Mary, on the other hand, stands there weeping. And her hesitation to depart, her tears, her grief… well, in a certain way I suppose they are rewarded, aren’t they? Because someone who looks like he’s been gardening shows up, and calls her by name, and he walks with her and he talks with her, and tells her that she is his own.

But I am still wondering about the other disciple, the one the author of this gospel refuses to name, which means, we can all project all kinds of things on to him. We can make him John, or we can make him Lazarus, or we can make him Nicodemus. We can make him a her.

A bunch of us sat together the other night and we studied this passage, and we wondered together. Who is it?

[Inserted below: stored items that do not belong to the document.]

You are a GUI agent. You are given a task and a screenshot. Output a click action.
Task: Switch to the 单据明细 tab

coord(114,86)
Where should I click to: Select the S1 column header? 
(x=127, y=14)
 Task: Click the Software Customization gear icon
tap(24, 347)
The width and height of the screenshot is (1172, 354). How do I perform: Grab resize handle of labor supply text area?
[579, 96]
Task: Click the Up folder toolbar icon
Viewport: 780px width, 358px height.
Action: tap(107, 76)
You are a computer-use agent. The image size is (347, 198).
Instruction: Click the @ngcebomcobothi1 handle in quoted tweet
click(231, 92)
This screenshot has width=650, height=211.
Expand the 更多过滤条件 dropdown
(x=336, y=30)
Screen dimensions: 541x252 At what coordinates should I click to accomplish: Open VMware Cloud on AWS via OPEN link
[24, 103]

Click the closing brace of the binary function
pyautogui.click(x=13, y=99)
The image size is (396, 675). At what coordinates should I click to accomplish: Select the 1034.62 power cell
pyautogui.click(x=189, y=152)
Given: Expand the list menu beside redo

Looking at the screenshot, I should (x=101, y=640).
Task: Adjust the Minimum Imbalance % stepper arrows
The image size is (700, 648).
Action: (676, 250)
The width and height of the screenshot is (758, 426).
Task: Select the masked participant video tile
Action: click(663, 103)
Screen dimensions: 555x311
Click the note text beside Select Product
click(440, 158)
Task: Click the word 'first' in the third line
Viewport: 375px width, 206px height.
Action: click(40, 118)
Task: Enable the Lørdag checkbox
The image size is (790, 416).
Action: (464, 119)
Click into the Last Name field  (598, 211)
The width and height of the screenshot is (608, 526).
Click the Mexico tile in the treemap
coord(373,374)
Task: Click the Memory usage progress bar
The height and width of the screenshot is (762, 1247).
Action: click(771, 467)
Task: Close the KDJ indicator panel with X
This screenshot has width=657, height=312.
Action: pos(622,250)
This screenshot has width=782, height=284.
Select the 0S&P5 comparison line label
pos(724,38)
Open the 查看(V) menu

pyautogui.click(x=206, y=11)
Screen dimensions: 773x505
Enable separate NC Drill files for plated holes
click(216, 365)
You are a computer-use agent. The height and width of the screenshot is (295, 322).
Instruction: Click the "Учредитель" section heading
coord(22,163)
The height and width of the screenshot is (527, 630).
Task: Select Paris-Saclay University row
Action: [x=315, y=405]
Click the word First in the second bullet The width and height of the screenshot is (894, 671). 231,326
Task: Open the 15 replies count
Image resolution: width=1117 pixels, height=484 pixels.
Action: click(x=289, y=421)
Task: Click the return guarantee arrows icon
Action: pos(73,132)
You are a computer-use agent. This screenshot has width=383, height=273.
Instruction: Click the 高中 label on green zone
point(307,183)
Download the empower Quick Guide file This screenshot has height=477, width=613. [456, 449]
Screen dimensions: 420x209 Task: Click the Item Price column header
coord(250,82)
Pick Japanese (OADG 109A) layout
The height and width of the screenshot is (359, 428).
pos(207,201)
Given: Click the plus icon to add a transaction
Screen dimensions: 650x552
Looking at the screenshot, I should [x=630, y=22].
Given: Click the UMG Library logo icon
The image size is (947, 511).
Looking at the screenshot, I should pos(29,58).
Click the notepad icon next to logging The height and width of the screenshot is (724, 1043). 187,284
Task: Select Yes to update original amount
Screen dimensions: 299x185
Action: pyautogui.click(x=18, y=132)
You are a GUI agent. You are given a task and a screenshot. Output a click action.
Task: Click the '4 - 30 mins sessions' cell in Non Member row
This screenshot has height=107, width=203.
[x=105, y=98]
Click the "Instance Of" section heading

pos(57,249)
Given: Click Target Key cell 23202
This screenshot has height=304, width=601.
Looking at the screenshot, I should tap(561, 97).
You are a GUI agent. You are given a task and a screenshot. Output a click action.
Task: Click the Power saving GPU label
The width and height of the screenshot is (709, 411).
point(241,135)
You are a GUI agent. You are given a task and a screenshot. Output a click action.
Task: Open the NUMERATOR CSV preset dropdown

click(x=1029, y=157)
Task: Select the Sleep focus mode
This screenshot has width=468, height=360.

Well. I am going to let you in on the secret. I know who that beloved disciple is.

It’s you.

It’s you.

You weren’t there at the beginning. You didn’t get to be walk Jesus for his many miracles—you didn’t get to see him make a paste of mud and spit and restore sight to a blind man. You didn’t get to eavesdrop on his conversation with the Samaritan woman at the well. You didn’t get to hear him call, “Lazarus, come out!” and see a dead man stumble from a tomb.

You found Jesus when he had already given his life to be nourishment for his people—you found him around the table. You came to Jesus when he had already shown, by washing the feet of all and sundry, that the core of this community, the heart of this faith, is forgiveness. You discovered Jesus when he was lifted high on the cross, and, just as promised, he gathered all kinds of people to himself—including you. He commended his community into your care—pointed to the church and said, “There she is. Take care of her.” You listened to the testimony of the ones who were first at the tomb—you looked into it yourself, and you believed.

You are the beloved disciple.

There is a mystery at the heart of this gospel. Have you noticed?

And it turns out not to be about Jesus playing favorites, but about something much more powerful, much more relevant to you and to me. It’s about a space that has been created in this story for us to enter and encounter God, the Word made flesh, dwelling among us here and now. The beloved disciple is every one of us who have listened to the witness, passed down from generation to generation, and who, along with all those other witnesses, are drawn, early in the morning, to the place where death is no more, sorrowing and sighing and pain are no more, for he is risen. Thanks be to God. Amen.

1 comment:

  1. oh, I LOVE, LOVE, LOVE this!!!! I would write more but my heart is so happy! You included me! Or the scriptures included me! I always love the prayer in Gethsemane when Jesus prays for all of his disciples and for all who will believe . . . and I think -- hey, he's praying for me! Easter Blessings on you!